Pada akhir Agustus 1946, pemerintah Inggris mengirimkan Lord Killearn ke Indonesia untuk
menyelesaikan perundingan antara Indonesia dengan Belanda. Pada tanggal 7 Oktober 1946
bertempat di Konsulat Jenderal Inggris di Jakarta dibuka perundingan Indonesia-Belanda
dengan dipimpin oleh Lord Killearn. Perundingan ini menghasilkan persetujuan gencatan
senjata (14 Oktober) dan meratakan jalan ke arah perundingan di Linggarjati yang dimulai
tanggal 11 November 1946.

Setelah pemilihan umum Belanda pada tahun 1946, koalisi pemerintahan yang baru terbentuk
memutuskan untuk mendirikan "Komisi Jenderal" untuk memulai negosiasi dengan
Indonesia. Pemimpin dari komisi ini adalah Wim Schermerhorn. Tujuan didirikannya komisi
ini adalah untuk mengatur konstitusi Hindia Belanda pada pasca-Perang Dunia II tanpa
memerdekakan koloninya.

Dalam perundingan ini, Wim Schermerhorn beserta komisinya dan Hubertus van Mook
mewakili Belanda, sementara Soetan Sjahrir mewakili Indonesia, dan Lord Killearn dari
Inggris bertindak sebagai mediator dalam perundingan ini.
Hasil perundingan tersebut menghasilkan 17 pasal yang antara lain berisi:

Belanda mengakui secara de facto wilayah Republik Indonesia, yaitu Jawa, Sumatera,dan
Madura.
Belanda harus meninggalkan wilayah RI paling lambat tanggal 1 Januari 1949.
Pihak Belanda dan Indonesia sepakat membentuk negara Republik Indonesia Serikat (RIS).
Dalam bentuk RIS Indonesia harus tergabung dalam Persemakmuran Indonesia-Belanda
dengan mahkota negeri Belanda sebagai kepala uni.
Mengenai RIS sendiri, Soekarno menerima kompromi tersebut untuk menghindari
perlawanan terhadap Belanda yang sulit dan pemahamannya mengenai sistem republik, maka
ia dapat memimpin RIS yang mayoritasnya penduduk Indonesia. Sementara Komisi Jenderal
juga menerima kompromi tersebut karena kemungkinan perang dapat dihindari dan hubungan
Belanda dengan Indonesia dapat berlanjut.
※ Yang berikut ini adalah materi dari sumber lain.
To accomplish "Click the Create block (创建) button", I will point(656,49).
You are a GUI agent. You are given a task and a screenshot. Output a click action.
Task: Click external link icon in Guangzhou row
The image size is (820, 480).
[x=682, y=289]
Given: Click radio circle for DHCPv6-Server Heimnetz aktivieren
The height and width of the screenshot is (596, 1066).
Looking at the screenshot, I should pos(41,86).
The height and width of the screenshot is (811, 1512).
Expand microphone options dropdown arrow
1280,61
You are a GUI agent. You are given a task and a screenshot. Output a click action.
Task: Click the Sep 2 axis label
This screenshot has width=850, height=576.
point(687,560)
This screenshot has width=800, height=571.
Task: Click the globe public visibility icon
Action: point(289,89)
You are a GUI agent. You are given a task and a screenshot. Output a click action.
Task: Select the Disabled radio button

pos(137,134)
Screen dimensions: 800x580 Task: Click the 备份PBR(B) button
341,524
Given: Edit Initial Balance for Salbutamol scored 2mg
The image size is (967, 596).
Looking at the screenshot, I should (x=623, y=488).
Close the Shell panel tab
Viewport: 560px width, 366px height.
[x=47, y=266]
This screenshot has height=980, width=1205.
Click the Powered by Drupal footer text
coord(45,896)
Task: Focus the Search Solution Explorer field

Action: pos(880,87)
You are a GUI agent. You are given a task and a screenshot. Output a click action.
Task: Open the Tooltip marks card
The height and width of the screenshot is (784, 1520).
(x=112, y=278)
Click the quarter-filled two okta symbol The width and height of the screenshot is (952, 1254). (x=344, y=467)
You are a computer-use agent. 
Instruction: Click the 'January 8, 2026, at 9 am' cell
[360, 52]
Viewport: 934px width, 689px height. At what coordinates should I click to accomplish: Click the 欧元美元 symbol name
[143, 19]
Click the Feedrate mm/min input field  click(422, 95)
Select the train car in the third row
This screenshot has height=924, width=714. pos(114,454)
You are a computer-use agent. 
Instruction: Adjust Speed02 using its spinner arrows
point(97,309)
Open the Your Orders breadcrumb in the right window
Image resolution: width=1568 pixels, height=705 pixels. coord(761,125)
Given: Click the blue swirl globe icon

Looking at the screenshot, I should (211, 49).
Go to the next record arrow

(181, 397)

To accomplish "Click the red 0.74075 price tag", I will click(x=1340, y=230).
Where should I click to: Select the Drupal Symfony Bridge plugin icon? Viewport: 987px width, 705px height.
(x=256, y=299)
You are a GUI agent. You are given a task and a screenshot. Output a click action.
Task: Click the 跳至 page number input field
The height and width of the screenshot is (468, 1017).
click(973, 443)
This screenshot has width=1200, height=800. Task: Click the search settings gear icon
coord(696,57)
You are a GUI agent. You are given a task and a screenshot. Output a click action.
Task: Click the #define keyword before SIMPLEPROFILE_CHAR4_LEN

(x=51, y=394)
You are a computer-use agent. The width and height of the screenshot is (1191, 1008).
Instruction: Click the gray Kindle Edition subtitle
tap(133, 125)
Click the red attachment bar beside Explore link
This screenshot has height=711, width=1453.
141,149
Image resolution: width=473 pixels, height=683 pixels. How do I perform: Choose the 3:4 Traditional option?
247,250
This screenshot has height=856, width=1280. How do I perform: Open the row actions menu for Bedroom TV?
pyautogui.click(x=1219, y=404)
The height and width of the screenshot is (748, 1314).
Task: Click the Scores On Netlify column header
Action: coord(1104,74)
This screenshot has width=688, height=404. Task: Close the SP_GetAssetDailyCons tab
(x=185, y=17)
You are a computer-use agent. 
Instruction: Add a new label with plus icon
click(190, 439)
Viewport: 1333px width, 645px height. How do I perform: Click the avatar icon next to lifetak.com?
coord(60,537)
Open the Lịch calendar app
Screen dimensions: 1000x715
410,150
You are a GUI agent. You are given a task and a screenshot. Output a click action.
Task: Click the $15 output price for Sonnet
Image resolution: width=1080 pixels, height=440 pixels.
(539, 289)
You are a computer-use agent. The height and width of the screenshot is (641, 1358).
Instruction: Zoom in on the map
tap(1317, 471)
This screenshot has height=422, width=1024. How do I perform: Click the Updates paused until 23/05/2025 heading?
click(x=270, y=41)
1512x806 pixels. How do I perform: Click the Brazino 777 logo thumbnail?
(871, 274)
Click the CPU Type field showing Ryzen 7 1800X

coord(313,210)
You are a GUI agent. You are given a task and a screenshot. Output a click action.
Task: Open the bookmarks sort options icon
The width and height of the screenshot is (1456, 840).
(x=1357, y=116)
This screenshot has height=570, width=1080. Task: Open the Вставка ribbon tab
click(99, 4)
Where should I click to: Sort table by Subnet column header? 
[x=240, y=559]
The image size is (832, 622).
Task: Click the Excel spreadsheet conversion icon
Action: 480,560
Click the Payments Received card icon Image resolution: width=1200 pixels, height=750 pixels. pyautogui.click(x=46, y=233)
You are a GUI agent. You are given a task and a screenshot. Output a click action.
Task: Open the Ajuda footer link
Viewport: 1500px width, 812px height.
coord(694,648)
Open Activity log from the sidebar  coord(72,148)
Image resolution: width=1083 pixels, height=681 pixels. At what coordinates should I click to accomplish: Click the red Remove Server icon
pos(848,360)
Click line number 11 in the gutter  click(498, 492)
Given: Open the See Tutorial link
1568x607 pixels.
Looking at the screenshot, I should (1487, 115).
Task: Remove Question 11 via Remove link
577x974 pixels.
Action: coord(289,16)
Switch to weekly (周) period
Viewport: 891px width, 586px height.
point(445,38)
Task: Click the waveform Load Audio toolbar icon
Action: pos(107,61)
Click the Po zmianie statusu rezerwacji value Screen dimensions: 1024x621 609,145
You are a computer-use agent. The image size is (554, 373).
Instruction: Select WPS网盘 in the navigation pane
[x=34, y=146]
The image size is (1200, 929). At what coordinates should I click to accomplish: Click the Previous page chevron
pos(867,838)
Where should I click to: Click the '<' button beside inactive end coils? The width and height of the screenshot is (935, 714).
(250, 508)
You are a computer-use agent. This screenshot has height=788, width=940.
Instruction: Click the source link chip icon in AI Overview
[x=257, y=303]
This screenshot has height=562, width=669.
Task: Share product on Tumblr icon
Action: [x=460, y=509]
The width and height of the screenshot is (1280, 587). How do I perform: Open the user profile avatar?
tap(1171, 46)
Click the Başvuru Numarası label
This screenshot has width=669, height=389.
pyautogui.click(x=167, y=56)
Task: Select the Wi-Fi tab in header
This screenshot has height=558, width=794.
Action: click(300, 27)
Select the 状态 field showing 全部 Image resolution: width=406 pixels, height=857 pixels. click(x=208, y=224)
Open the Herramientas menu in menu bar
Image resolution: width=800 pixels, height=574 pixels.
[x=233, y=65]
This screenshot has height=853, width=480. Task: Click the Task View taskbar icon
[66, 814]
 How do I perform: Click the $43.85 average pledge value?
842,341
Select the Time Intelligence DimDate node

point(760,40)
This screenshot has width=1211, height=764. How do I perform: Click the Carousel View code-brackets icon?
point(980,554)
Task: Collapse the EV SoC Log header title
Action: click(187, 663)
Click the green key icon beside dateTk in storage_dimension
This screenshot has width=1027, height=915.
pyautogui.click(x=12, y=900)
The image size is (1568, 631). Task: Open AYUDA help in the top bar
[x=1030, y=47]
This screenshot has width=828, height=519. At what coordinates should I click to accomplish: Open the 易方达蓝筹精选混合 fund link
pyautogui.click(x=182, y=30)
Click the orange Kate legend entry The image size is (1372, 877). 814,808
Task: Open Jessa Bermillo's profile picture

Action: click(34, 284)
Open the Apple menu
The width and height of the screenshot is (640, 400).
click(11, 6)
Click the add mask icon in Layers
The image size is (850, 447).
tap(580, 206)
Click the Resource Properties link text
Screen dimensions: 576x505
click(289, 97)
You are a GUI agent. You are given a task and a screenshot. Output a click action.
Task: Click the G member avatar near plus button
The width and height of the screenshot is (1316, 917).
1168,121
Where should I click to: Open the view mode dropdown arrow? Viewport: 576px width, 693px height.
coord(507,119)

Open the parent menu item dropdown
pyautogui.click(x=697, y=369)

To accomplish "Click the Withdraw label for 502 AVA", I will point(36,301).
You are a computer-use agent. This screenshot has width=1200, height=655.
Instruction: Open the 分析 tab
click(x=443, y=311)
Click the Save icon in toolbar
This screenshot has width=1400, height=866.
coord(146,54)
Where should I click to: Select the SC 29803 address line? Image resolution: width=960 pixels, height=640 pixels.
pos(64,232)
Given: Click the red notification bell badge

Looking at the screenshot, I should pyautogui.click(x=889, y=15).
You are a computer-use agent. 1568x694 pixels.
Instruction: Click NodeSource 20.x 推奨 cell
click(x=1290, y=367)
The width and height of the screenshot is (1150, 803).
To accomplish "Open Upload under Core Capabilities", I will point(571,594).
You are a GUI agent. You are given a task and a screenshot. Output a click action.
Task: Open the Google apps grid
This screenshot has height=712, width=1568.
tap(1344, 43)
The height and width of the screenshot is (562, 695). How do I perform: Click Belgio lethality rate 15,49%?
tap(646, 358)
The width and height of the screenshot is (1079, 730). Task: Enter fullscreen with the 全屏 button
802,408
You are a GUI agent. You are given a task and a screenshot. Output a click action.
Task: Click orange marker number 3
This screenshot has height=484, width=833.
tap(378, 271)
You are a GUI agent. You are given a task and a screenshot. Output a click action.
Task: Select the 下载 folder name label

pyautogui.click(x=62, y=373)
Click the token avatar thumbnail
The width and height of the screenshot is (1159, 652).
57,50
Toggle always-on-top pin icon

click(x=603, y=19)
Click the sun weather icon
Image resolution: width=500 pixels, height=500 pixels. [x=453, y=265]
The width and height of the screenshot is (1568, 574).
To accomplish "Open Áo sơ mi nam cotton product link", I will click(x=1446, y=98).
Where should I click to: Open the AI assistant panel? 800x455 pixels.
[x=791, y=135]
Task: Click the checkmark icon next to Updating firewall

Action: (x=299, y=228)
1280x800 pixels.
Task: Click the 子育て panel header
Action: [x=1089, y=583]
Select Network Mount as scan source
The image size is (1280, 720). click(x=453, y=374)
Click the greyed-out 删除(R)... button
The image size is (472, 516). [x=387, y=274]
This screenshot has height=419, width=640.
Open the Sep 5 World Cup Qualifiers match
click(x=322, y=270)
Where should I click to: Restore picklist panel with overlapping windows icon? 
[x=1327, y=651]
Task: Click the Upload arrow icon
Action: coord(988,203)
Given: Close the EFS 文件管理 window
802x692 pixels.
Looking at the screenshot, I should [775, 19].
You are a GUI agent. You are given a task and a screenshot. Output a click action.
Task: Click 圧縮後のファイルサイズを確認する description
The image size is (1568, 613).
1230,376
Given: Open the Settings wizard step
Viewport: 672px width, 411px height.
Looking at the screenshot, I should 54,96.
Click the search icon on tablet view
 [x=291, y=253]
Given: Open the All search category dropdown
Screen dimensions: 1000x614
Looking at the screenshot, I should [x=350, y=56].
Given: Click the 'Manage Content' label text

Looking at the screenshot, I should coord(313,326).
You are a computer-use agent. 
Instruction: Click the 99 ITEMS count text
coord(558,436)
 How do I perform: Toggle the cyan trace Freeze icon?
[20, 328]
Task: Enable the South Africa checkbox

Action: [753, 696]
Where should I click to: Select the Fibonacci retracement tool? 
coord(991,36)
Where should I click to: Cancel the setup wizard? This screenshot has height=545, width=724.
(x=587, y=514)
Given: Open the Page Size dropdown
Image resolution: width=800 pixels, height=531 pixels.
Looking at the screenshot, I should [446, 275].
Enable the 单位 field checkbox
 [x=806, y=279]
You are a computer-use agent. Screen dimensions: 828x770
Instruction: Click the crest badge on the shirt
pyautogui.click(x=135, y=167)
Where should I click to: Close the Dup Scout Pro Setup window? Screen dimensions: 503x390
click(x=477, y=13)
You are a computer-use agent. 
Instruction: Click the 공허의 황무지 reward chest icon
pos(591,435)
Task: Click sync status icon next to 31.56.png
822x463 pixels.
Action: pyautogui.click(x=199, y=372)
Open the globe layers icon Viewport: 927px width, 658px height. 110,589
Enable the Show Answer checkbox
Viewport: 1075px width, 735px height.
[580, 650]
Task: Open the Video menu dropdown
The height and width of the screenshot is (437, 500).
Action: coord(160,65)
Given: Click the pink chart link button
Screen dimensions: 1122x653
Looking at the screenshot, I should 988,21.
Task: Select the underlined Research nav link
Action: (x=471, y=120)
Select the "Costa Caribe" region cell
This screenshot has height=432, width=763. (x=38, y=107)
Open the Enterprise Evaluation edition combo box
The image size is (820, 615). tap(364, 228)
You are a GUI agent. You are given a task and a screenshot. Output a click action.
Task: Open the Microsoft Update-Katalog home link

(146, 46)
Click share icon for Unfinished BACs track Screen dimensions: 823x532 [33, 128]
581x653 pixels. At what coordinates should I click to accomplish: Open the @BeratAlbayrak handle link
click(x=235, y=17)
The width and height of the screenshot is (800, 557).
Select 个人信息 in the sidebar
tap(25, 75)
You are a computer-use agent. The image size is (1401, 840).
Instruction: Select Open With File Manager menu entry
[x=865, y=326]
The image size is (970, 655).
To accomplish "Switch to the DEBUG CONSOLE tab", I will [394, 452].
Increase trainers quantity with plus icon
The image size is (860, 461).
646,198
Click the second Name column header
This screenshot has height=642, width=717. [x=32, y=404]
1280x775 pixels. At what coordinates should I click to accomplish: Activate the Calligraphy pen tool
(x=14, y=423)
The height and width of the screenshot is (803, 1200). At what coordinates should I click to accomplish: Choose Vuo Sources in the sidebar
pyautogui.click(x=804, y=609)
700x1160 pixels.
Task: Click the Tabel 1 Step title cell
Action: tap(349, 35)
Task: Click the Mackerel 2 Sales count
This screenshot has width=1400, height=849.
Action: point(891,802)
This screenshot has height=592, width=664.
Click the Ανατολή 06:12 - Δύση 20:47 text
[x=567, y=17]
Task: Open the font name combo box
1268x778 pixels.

Perundingan ini menimbulkan pro dan kontra di kalangan masyarakat Indonesia, contohnya
beberapa partai seperti Partai Masyumi, PNI, Partai Rakyat Indonesia, dan Partai Rakyat
Jelata. Partai-partai tersebut menyatakan bahwa perundingan itu adalah bukti lemahnya
pemerintahan Indonesia untuk mempertahankan kedaulatan negara Indonesia.

Perjanjian ini memberikan dampak buruk bagi Indonesia. Indonesia harus kehilangan wilayah
kekuasaannya, berdasarkan perjanjian ini wilayah Indonesia hanya Jawa, Sumatera, dan
Madura. Bagi beberapa pihak kehilangan wilayah ini adalah sebuah kesalahan besar. Langkah
ini terpaksa diambil dengan pertimbangan delegasi Indonesia adalah kekuatan militer
Belanda yang hebat dan militer Indonesia yang apa adanya, apabila perundingan ini tidak
membuahkan hasil akan mengakibatkan perang kembali yang akan berdampak buruk bagi
Indonesia. Selain itu Indonesia harus ikut dalam Persemakmuran Indonesia-Belanda.

Namun dalam perjanjian ini Indonesia memiliki dampak positif di mata dunia Internasional
semakin meningkat dengan pengakuan Belanda atas kemerdekaan Indonesia mendorong
negara-negara lain untuk secara sah mengakui kemerdekaan Republik Indonesia.